The inception of the understanding of intracranial arachnoid cysts dates back to 1831 when the esteemed English surgeon Richard Bright first reported them at Guy’s Hospital, labeling them as “serious cysts in the arachnoid [1]. “In 1924, Gilbert Horrax introduced the term “generalized cisternal arachnoiditis” after a series of patients underwent excision of posterior fossa arachnoid cysts by Horrax and Harvey Cushing [2]. Subsequently, in 1932, Winchell M. Craig reported on the removal of posterior fossa arachnoid cysts referred to as “chronic cystic arachnoiditis,” believed to have developed post-meningoencephalitis [3].
Congenital arachnoid cysts are characterized by hyperplastic arachnoid cells in the cyst wall, the absence of traversing trabecular processes within the cyst (as seen in normal arachnoid), a split arachnoid membrane, and thick collagen in the cyst wall. While the exact cause remains unknown, a widely acknowledged theory suggests that the arachnoid membrane splits during embryonic neural tube folding, forming subarachnoid cisterns that may later accumulate Cerebrospinal Fluid (CSF) [4].
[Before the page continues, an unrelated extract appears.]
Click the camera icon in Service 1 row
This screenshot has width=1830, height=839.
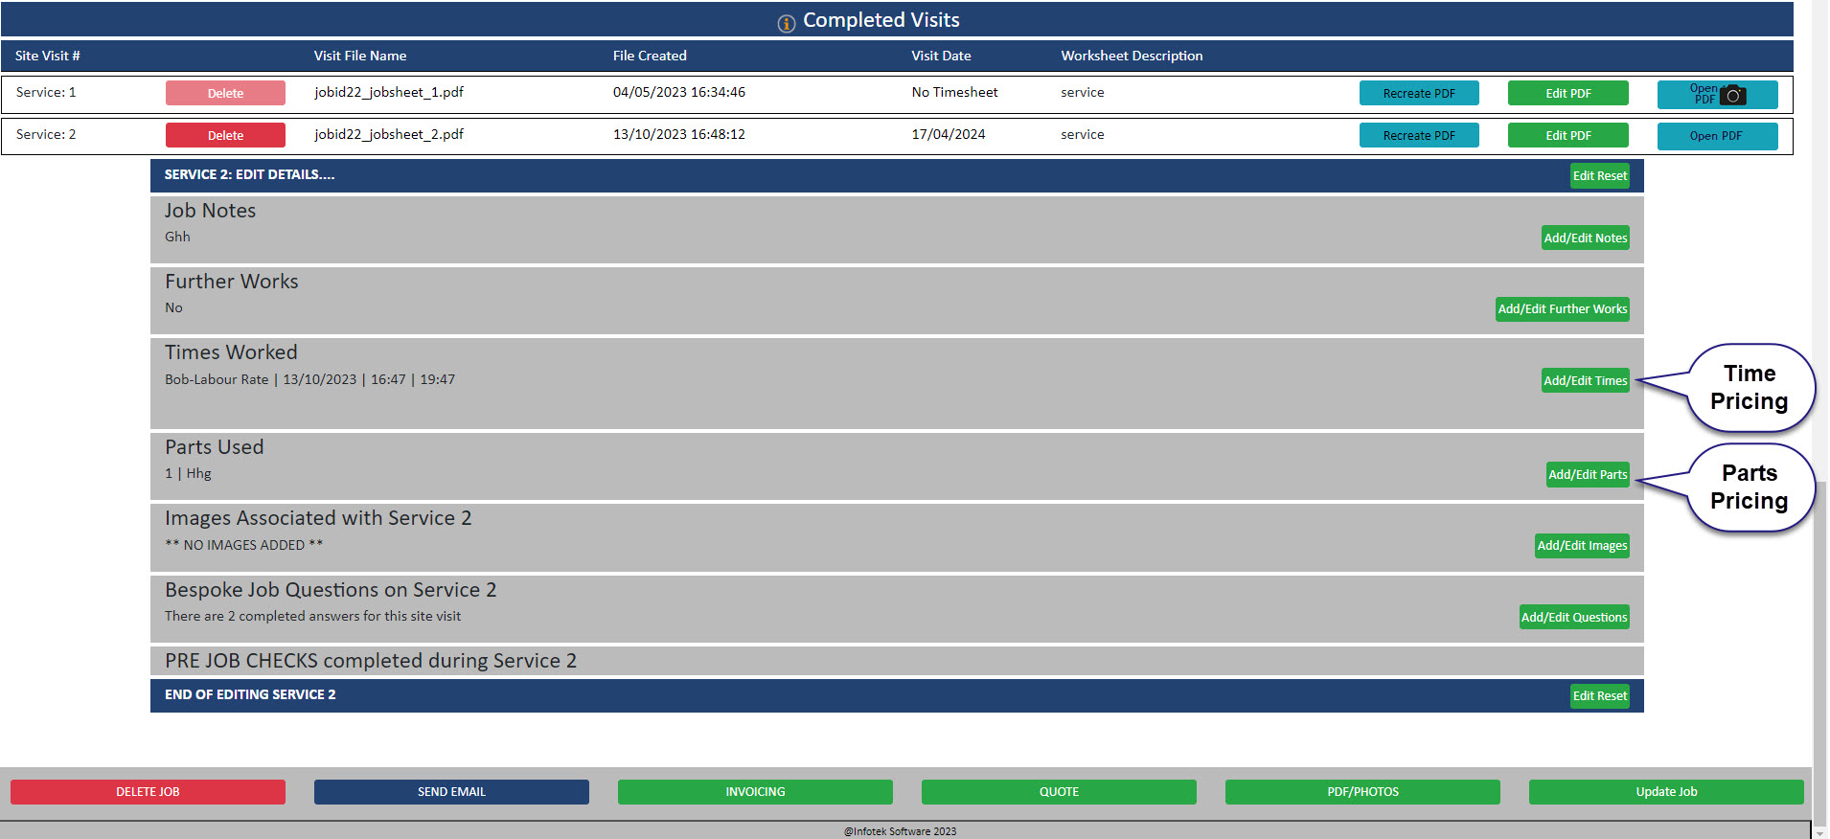click(1732, 95)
Despite common locations such as the quadrigeminal plate, retrocerebellar area, cerebellopontine angle, fourth ventricle, and clivus, only 5 to 10% of these cysts occur in the posterior cerebral fossa [5]. Arachnoid cysts in the fourth ventricle are exceptionally rare [6], with only 16 reported cases in the literature. When symptomatic, posterior fossa arachnoid cysts can exert a mass effect on ventral CSF flow, leading to headaches, ataxia, urine incontinence, and disturbed gait. Symptoms resembling Chiari malformation may also manifest, including positional headache, neck pain, and occipital headache [7]. Unlike suprasellar cysts, which may directly compress the optic system, vision-related complaints result from papilledema and hydrocephalusn [8].
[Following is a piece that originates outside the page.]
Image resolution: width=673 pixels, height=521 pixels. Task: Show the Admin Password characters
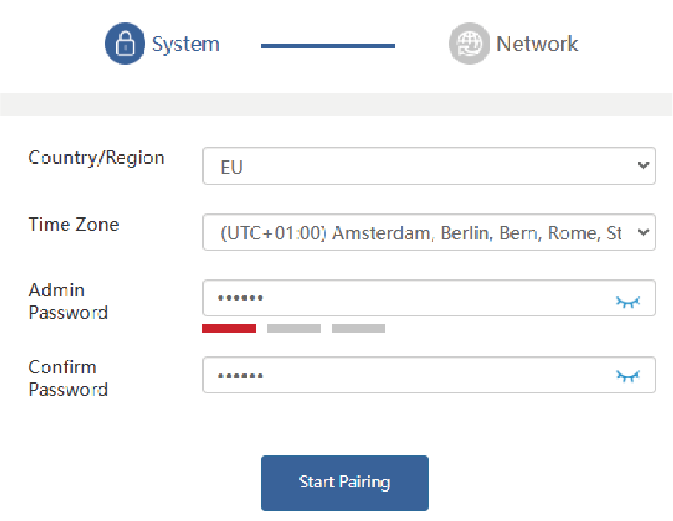pos(628,301)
Posterior fossa arachnoid cysts are categorized into four subtypes: 1a (midline and in communication with the fourth ventricle), 1b (retrocerebellar midline and not in communication with the fourth ventricle), 2a (off midline within the cerebellopontine angle, overlapping with quadrigeminal cistern cysts), and 2b (off-midline retrocerebellar or intracerebellar) [9].
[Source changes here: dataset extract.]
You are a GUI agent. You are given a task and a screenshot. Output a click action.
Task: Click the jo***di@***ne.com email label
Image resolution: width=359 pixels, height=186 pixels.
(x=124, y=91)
A study in India demonstrated the feasibility of completely removing the cyst wall, including the portion adhering to the cerebellar surface, in midline PFAC 1b and retrocerebellar PFAC 2b by carefully peeling the cyst wall [10]. As a safe alternative to open microsurgical excision, the same study recommended cysto-peritoneal shunt for treating PFAC 1a cysts situated deep intra-fourth ventricle or retroclival cysts. In the case of retroclival or intra-fourth ventricular PFAC, where microsurgical treatment is pursued, either elevating the vermis or making a midline vermis-splitting incision is required, both of which pose a postoperative risk of persistent vermian dysfunction. For PFAC 1a cysts, cysto-peritoneal shunt is the preferred method. In treating retroclival or intra-fourth ventricular PFAC with cysto-peritoneal shunting, incorrect positioning of the proximal catheter inside the brainstem or cerebellum may lead to acute shunt dysfunction or neurological impairments [11]. Therefore, the recommended treatment for intra-fourth ventricular arachnoid cysts is cysto-peritoneal shunt or endoscopic cyst fenestration.